Ten Most: Jeanne Christie


November 2019

1. First of all, tell me—what is a Forest Bather?

“The person leading the walk is the guide. The forest is the therapist.”
—Jeanne Christie

By Laurie Gallardo

nov19_10Most _1 JeanneAs a young sports reporter working for The Ellsworth American in the late 1970s, Jeanne Christie never imagined she’d get lost in the forest—and love it.

“I moved to Maine during my second year at Indiana University Bloomington,” she says. “I came back to spend the summer with my grandmother. I’d planned to return to school in the fall, but she was diagnosed with terminal cancer.”

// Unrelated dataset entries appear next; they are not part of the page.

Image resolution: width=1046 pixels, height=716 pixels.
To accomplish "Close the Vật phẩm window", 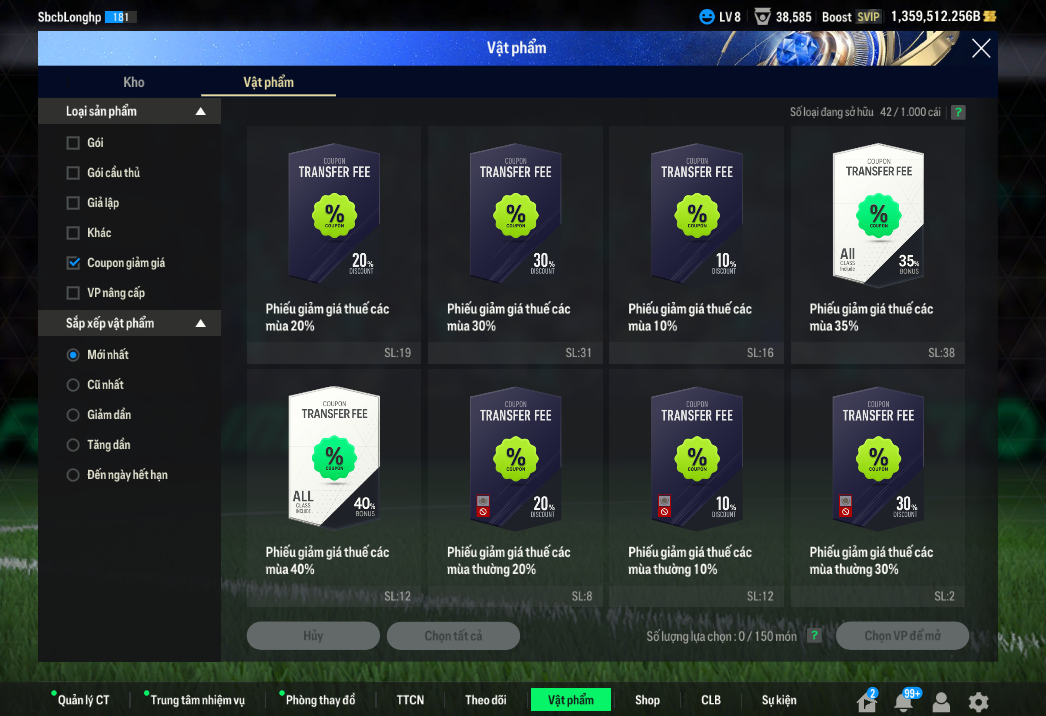I will tap(981, 48).
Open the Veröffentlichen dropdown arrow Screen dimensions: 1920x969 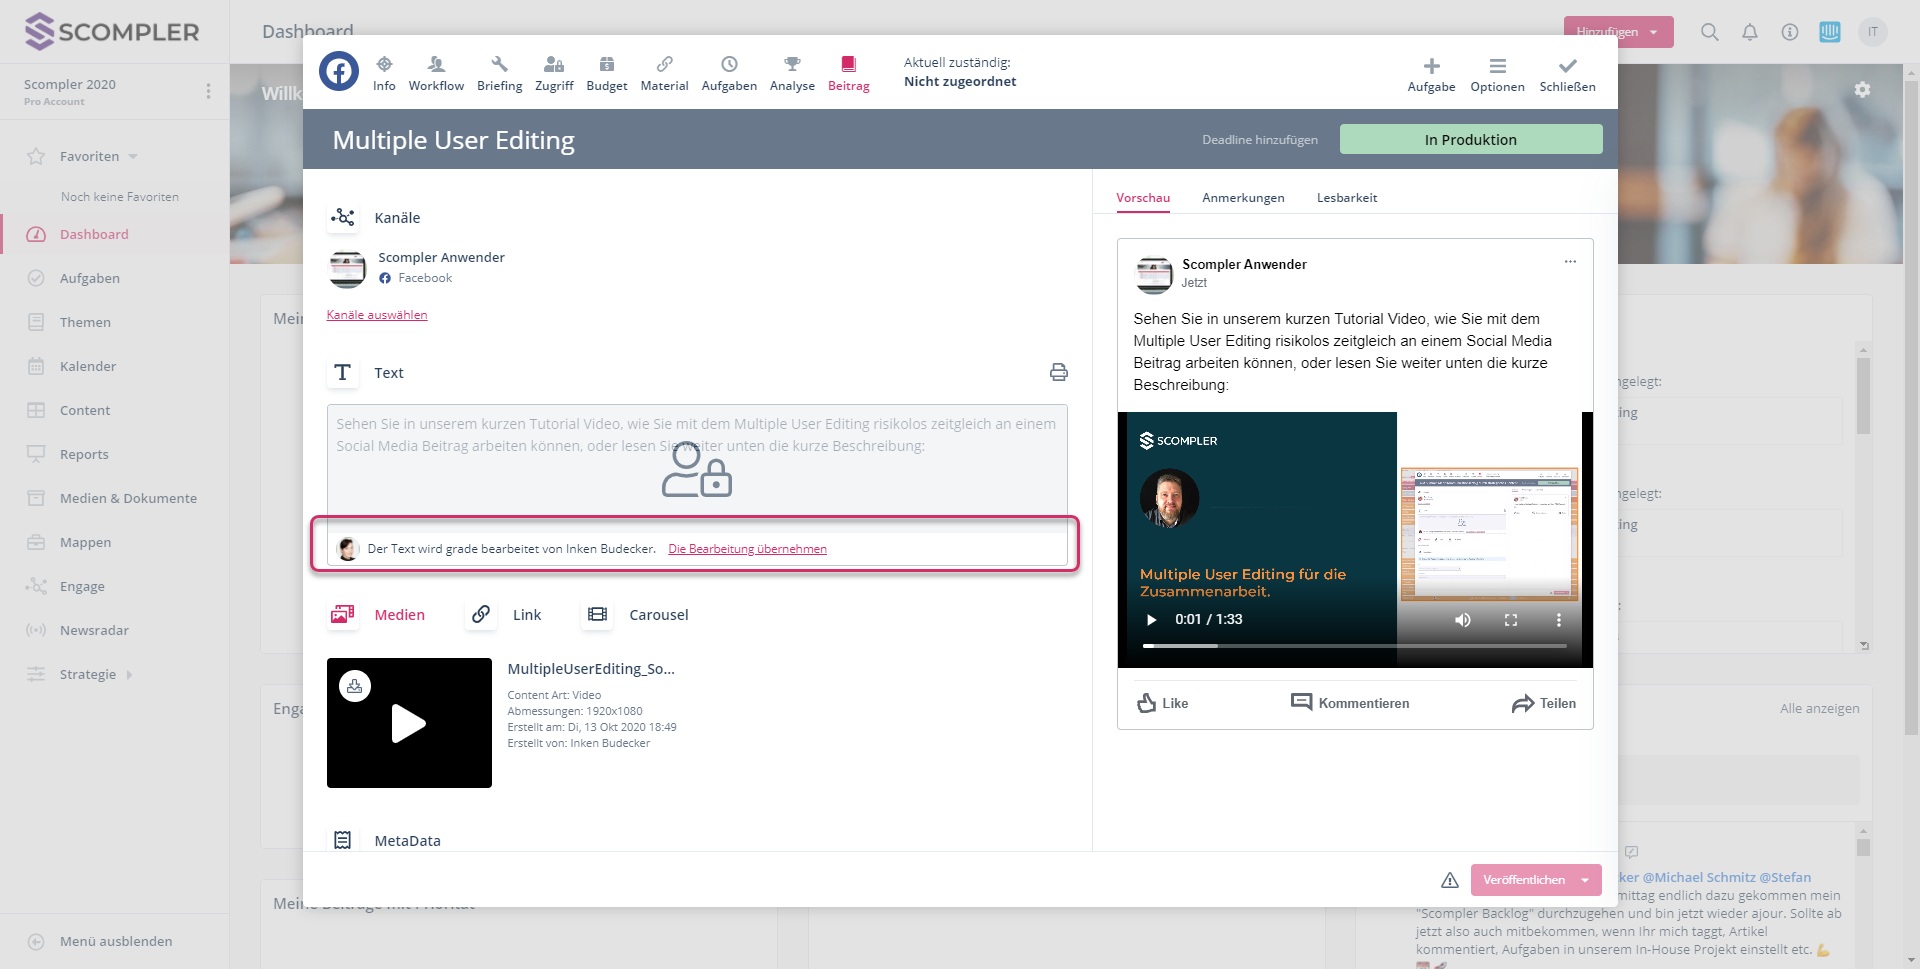click(x=1585, y=880)
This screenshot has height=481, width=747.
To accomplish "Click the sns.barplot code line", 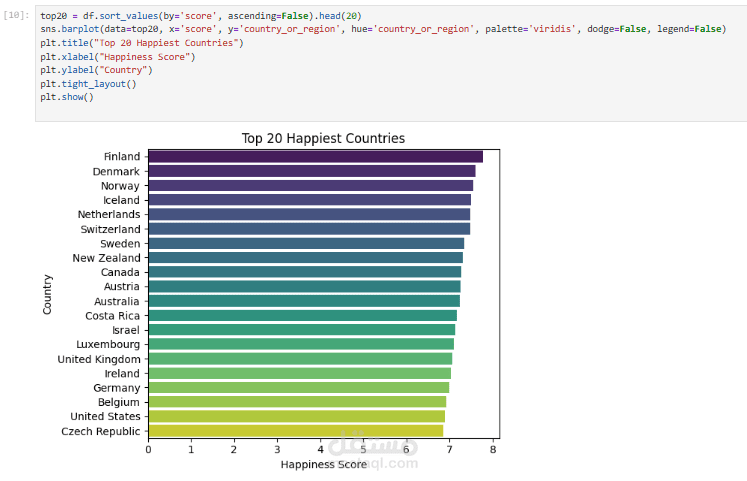I will (x=380, y=30).
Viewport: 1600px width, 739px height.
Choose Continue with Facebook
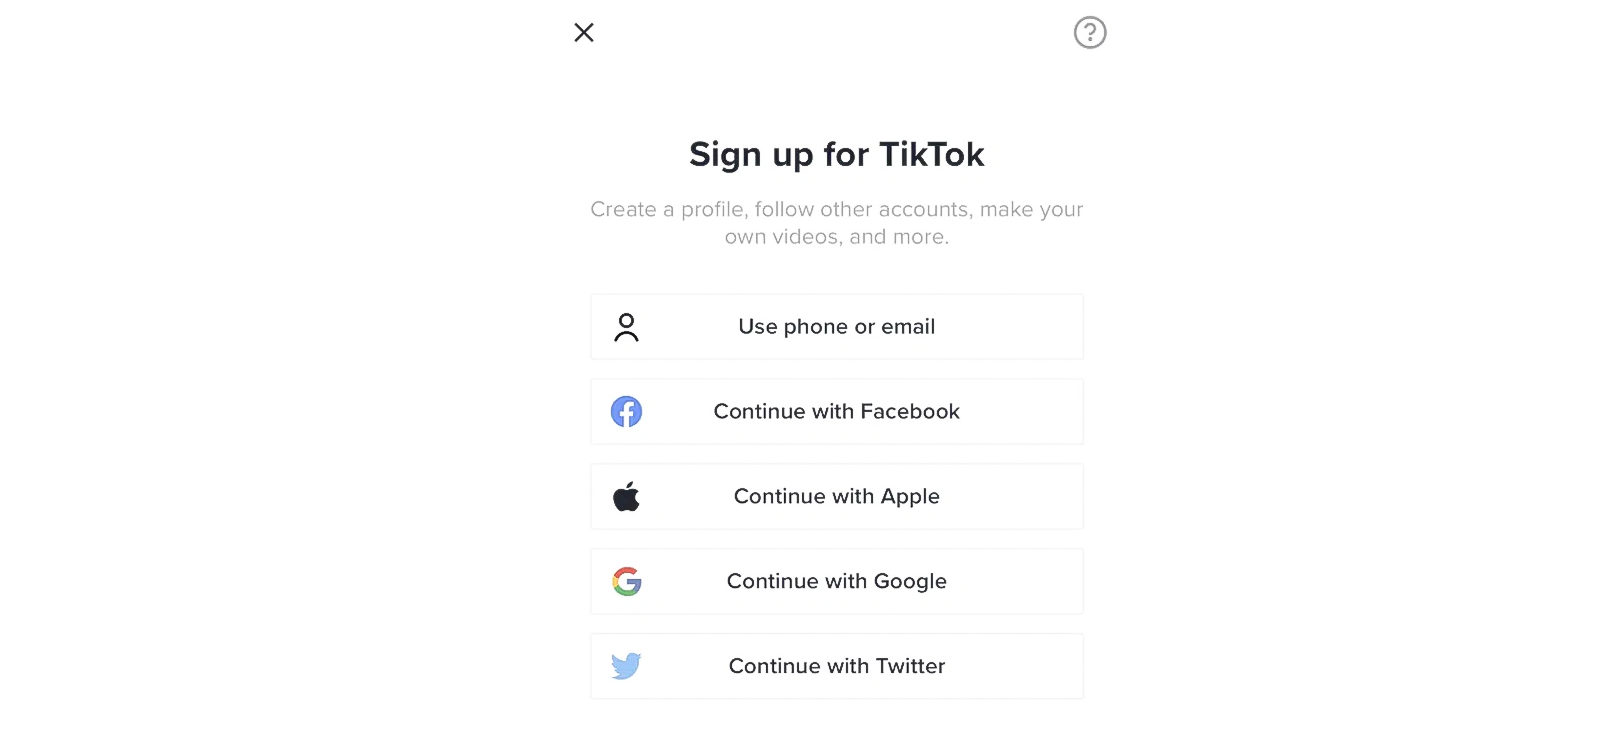click(x=837, y=411)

“When I got the job with The Ellsworth American, I had to cover the Ellsworth High School boys basketball, which was the premier event of the winter season,” she says. “I didn’t know anything about sports when I took it.” In time, she became the weekly sports editor and chief photographer.

Fast forward nearly 40 years. Christie has become an award-winning wetland preservationist—and certified forest therapy guide—with assignments from the United States Environmental Protection Agency to the U.S. Department of Agriculture to the Association of State Wetland Managers, where she worked as executive director for nearly two decades.

How do you switch from sports to sensitively covering nature? “I asked my editor what I should focus on. He said environmental journalism.” So she transferred to the University of Maine at Presque Isle and graduated with a degree in environmental science and political science.

Christie landed a job in 1985 as a program and planning analyst at the Wisconsin Department of Natural Resources. After three years, she got married, moved to Washington D.C., and began working for the EPA. The laws granting wetlands protection were minimal, but soon enough, things began to evolve. Christie was at the forefront.

“The whole national arena changed. Suddenly, there were all kinds of new regulations that were embedded in the law to protect wetlands.” Her career kicked off.

Christie became a driving force in the development of state and national strategies for wetland protection, conservation, and restoration, including state and federal implementation of the Clean Water Act, particularly Section 404, which deals with dredge and fill permits. “Our success was possible only because of the contributions of many individuals, agencies, and organizations working together,” she says. “Changing environmental programs and policies is a big lift and always a group effort. That’s what makes natural resources so fascinating—you can never rest on your laurels.”

Though Christie continues to work as a consultant at Christie Consulting Services, just over a year ago she started Connect to Wilderness, where she takes individuals on nature walks as a certified forest therapy guide.

“We have a relationship with nature that goes back millennia, but there’s been a separation,” Christie says. “A couple of years ago, during my daily run in the woods with my dog, I stopped and heard what sounded like a shout—with no sound—making me pause and look at the forest around me. All of a sudden, I was just heavily falling into the natural world surrounding me. I couldn’t figure out the context. Then I saw a newspaper article on guided forest therapy training.”

As a guide, Christie does just that—leads those who are searching for oneness with nature.

“The guide is not a teacher or a leader, and I certainly don’t know how to be a therapist,” she says. “The person leading the walk is the guide, and the forest is the therapist. It’s between you and the natural world. It’s not my job to deliver the experience—I just provide the invitation.”